Oui, le décret signé samedi stipule que la police et l’armée ne seront pas jugées si elles tirent sur les gens qui protestent. Le ministre de l’Int2rieur de facto, Arturo Murillo, a tenté de justifier cette décision et de la minimiser, mais la réalité est qu’il s’agit d’une carte blanche pour qu’ils puissent tuer en toute impunité.
Jeanine Áñez est le visage visible du coup d’État, mais qui est derrière ?
Le chef de ce coup d’Etat est Fernando Camacho, le président du Comité Civique de Santa Cruz et qui représente le groupe qui a le pouvoir politique dans ce pays : les patrons, les propriétaires terriens, les producteurs de soja et les secteurs qui ont des actions dans les entreprises transnationales. Ils ont su utiliser le pouvoir fondamentaliste de l’Église, des évangéliques, etc.
Comme aucun autre coup d’État qui a eu lieu dans la région au cours des dernières décennies, ce coup d’État comporte une composante raciste très importante. Pourquoi en est-il ainsi ?

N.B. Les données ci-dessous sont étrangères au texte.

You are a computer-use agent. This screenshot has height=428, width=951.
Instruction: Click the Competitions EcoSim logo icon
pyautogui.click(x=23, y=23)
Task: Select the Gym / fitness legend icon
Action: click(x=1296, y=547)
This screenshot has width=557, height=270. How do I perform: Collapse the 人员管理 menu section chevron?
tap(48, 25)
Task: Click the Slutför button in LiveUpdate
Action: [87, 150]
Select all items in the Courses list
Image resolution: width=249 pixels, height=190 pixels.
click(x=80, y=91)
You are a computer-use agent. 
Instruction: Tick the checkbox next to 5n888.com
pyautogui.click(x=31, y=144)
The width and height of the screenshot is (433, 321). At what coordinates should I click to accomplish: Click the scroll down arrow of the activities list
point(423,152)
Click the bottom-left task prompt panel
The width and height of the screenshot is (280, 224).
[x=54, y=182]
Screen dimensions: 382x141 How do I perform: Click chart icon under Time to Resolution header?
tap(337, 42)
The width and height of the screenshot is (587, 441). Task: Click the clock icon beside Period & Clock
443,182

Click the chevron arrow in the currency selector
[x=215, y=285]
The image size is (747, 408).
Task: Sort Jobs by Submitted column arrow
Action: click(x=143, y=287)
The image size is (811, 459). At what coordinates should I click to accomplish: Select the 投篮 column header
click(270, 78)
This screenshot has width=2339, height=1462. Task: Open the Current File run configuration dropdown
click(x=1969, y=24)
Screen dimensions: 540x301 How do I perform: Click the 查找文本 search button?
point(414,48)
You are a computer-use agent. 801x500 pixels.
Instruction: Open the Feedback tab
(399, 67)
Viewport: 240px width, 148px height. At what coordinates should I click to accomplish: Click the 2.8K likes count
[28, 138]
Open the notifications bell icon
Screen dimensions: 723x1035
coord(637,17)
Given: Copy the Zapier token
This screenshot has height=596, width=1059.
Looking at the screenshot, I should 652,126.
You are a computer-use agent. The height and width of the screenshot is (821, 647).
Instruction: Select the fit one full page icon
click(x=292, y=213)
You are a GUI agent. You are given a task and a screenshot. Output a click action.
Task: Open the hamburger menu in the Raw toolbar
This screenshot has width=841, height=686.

À cause de ce qu’est la Bolivie. Parce que 63% de la population est autochtone et parce qu’au cours de ces treize années, nous avons connu des transformations très importantes, non seulement à cause des politiques de l’État, mais aussi parce que nous avons décidé d’arrêter de baisser la tête, de cesser de nous regarder avec honte, de cesser de nous appeler “señoritas” et de nous rebaptiser Aymaras. C’est de cela qu’ils veulent sortir. C’est la partie raciste, parce qu’ils veulent nous voir exploitées sur leurs terres et comme domestiques dans leurs maisons, c’est pourquoi ce coup d’État se doit d’être raciste. Ils ont mené ce coup d’État pour récupérer le pouvoir colonial sur nos corps. Ils veulent que nous baissions à nouveau la tête, que nous élevions leurs enfants et que nous soyons leurs servantes.
Plus la violence est profonde, plus l’indignation et la résistance s’intensifient. Contrairement à ce qu’ils pensaient (qu’ils allaient nous fatiguer), beaucoup plus d’organisations viennent à La Paz. Cela ne s’arrête pas avec Evo, cette lutte est pour la défense de notre dignité face à un coup d’État raciste et fasciste.
Nous devons maintenant continuer à briser l’encerclement médiatique. La ministre de la Communication du gouvernement de facto, Roxana Lizárraga, a publié une résolution afin que les journalistes qui dénoncent le coup d’État puissent être poursuivis pour sédition. Les putschistes sont intervenus dans les médias, ils ont détruit les radios communautaires, à la télévision nationale au lieu de rapporter la répression, ils ont diffusé un programme spécial sur Camilo Sesto, le chanteur espagnol. Nous avons besoin que ce barrage médiatique soit brisé pour que tout le monde puisse voir la répression brutale du coup d’État raciste et fasciste qui sévit actuellement en Bolivie.